You also need to understand that the forums of games is prob only visited by less than 10% of the actual player base, so your not speaking for every one and they don't have to listen to the minority few. It is their game after all, but does it help to listen to feed back? Oh hell yah as long as it's in reason and I have seen them add things to patches that was modded in or mention as better improvements over the game. It seems todays biggest ***** with gamers is how long it takes to make any improvements from a small dev team compared to say a AAA studio that has hundreds of employees and even they take forever to do updates.
I stopped reading everything you said after this.

You have to be trolling with this bull****.

The idea that the 90% of Bannerlord players aren't complaining in the forums because they're HAPPY with the game is pure fantasy. If you look at the steam usage stats, they're not even PLAYING the game.
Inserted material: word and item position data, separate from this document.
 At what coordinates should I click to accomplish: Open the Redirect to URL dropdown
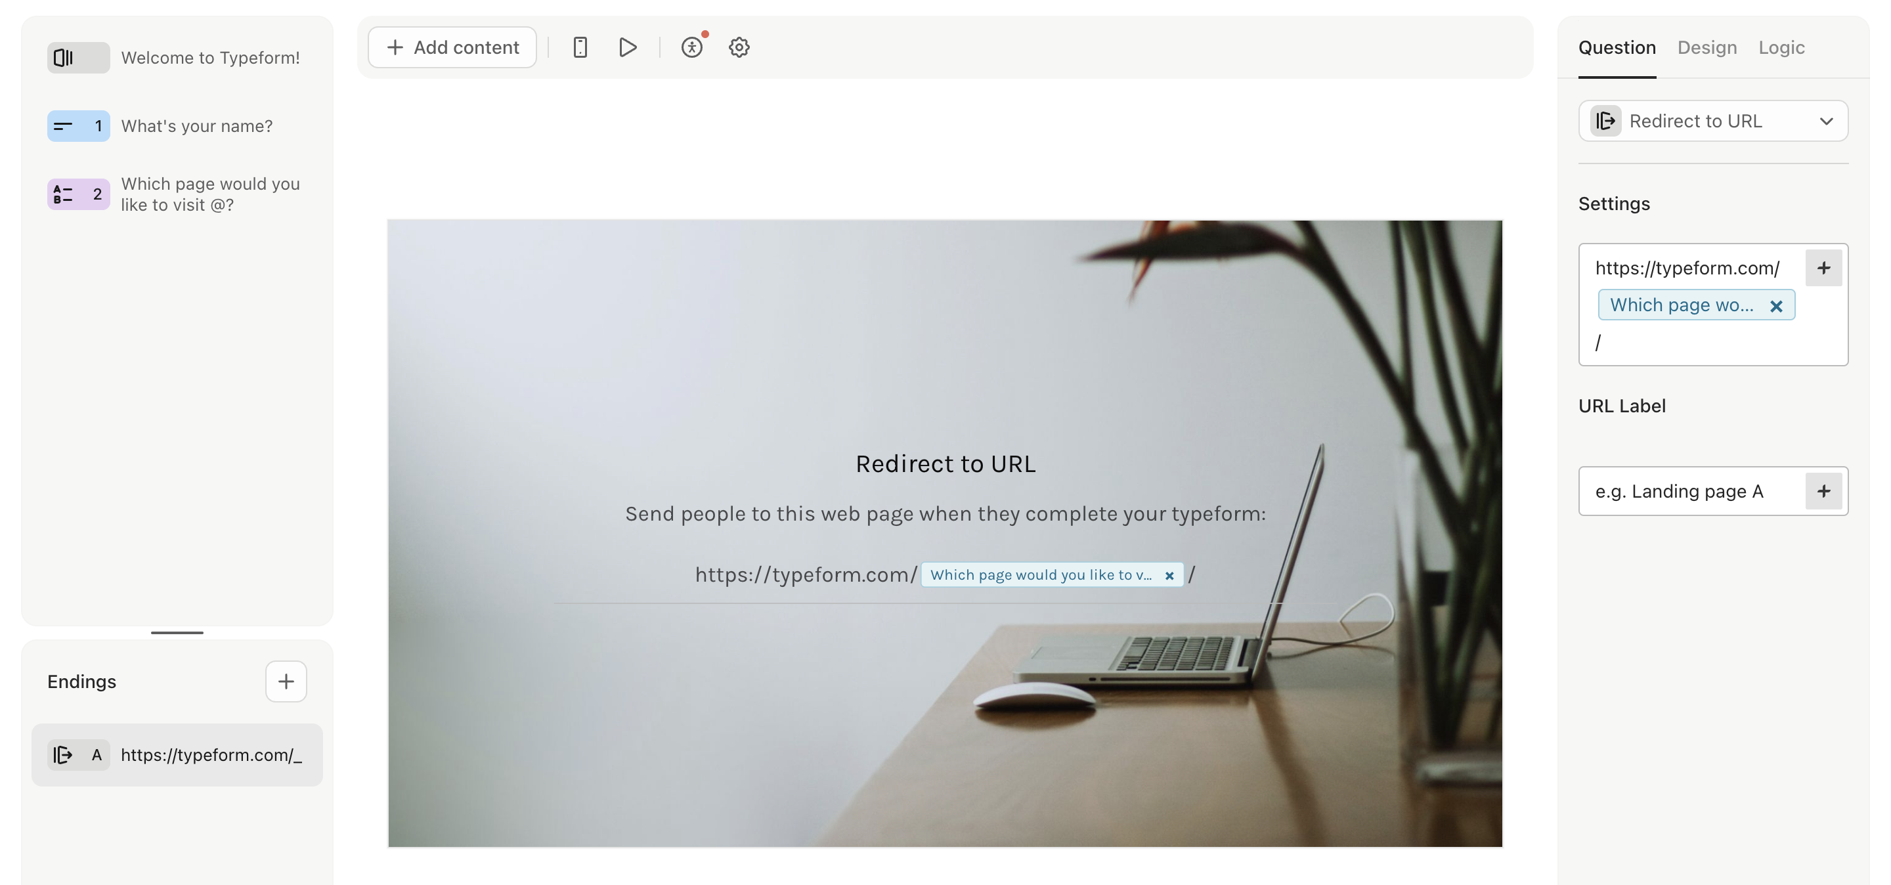coord(1713,120)
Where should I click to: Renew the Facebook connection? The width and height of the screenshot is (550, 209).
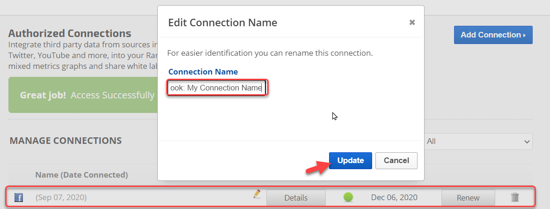click(x=468, y=198)
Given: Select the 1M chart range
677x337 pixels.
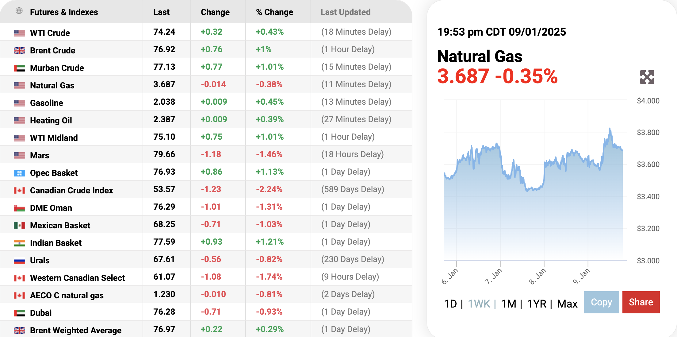Looking at the screenshot, I should (x=508, y=304).
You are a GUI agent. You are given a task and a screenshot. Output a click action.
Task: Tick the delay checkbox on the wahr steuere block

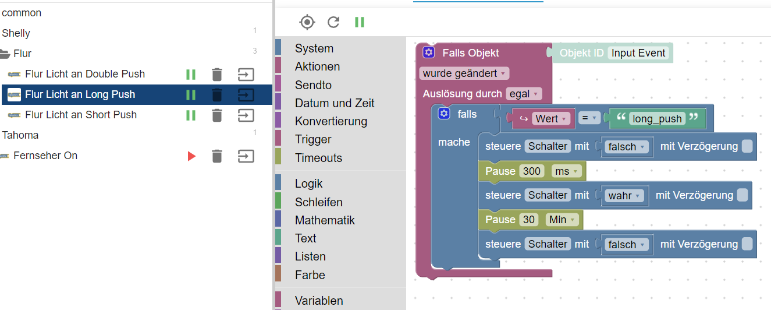click(x=742, y=195)
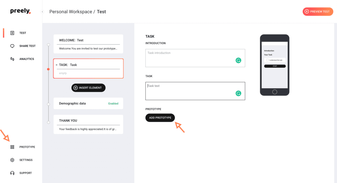Collapse the sidebar with the chevron arrow

pyautogui.click(x=42, y=12)
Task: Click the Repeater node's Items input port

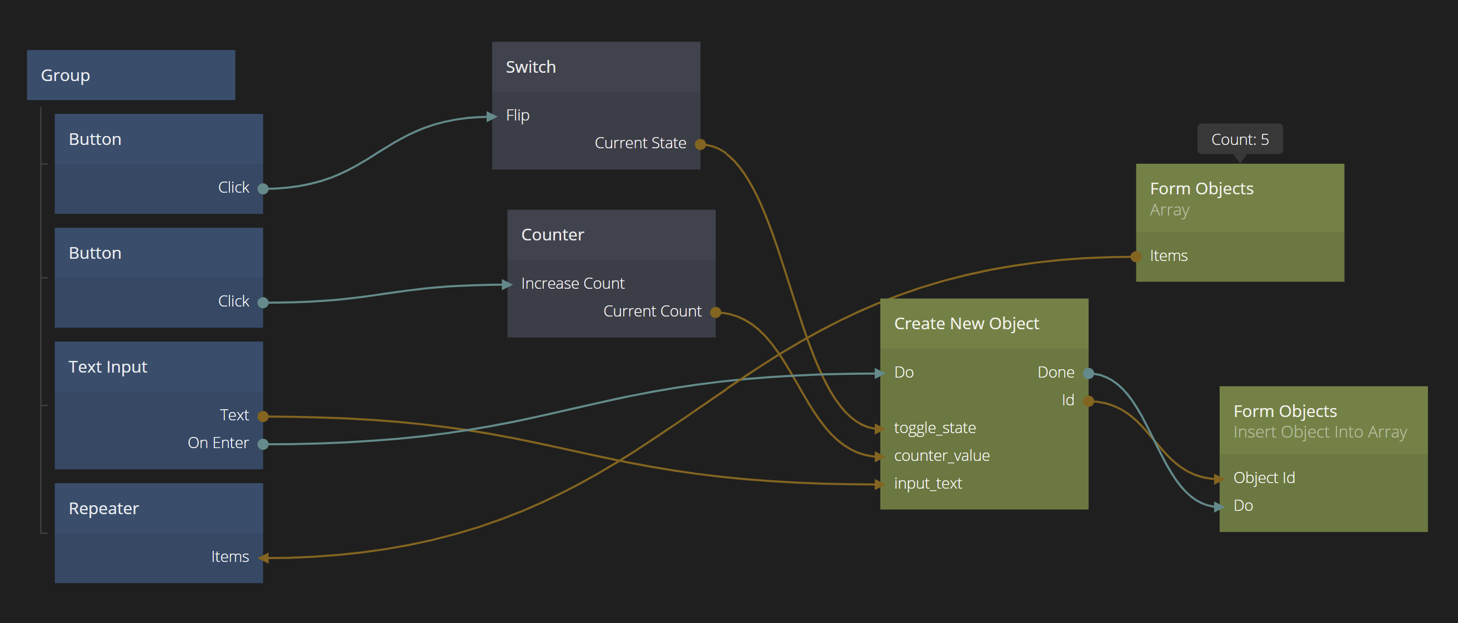Action: click(x=263, y=558)
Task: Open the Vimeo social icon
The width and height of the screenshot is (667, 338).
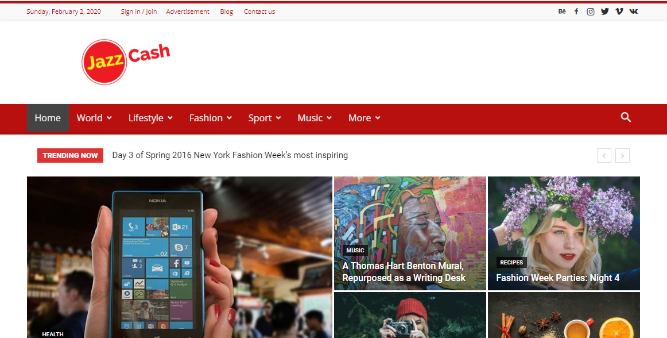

To the extent that they're upvoting and white-knighting, it's because most of them have no clue that there are no actual plans to implement any of the features they want.

Nowhere else but the TaleWorlds forums have I ever seen people arguing that the forums being in a constant state of rage at devs for failing to communicate is actually an indication that the broader fanbase is happy.

And give me a break about this "small team" crap. TW is officially a medium-sized company now. This is not some mom-and-pop dev studio operating out of a garage.
 
I stopped reading everything you said after this.

You have to be trolling with this bull****.

The idea that the 90% of Bannerlord players aren't complaining in the forums because they're HAPPY with the game is pure fantasy. If you look at the steam usage stats, they're not even PLAYING the game.

A tiny fraction of the people playing the game use the forums. I'm just here to enjoy watching people cry and occasiobally check for patch notes.

Also, perhaps people have stopped playing because they are waiting for a few patches. I haven't played since 1.5.7 and will likely return in 2-3 months.

Either way, have fun doing whatever it is you do.
 
You also need to understand that the forums of games is prob only visited by less than 10% of the actual player base, so your not speaking for every one and they don't have to listen to the minority few. It is their game after all, but does it help to listen to feed back? Oh hell yah as long as it's in reason and I have seen them add things to patches that was modded in or mention as better improvements over the game. It seems todays biggest ***** with gamers is how long it takes to make any improvements from a small dev team compared to say a AAA studio that has hundreds of employees and even they take forever to do updates.
oh i see the problem

you still think taleworlds is an indie company run out of a basement.

this is not the case. Taleworlds has over 100 employees. They are solidly a AA game company. We are allowed to have concrete expectations of a AA company after 9 years of work.
 
You also need to understand that the forums of games is prob only visited by less than 10% of the actual player base, so your not speaking for every one and they don't have to listen to the minority few.
Interesting. So let me try to understand what you are saying :

-The vast (i mean vast) majority is loving the game, but not playing it and give no feedback because they love it, and taleworlds should listen to this signal (what signal is the fact that they aren't playing?)

-The minority (the remaining playerbase) which is playing the game and leaving feedback should be ignored according to you.

Can you share some of your drugs with me?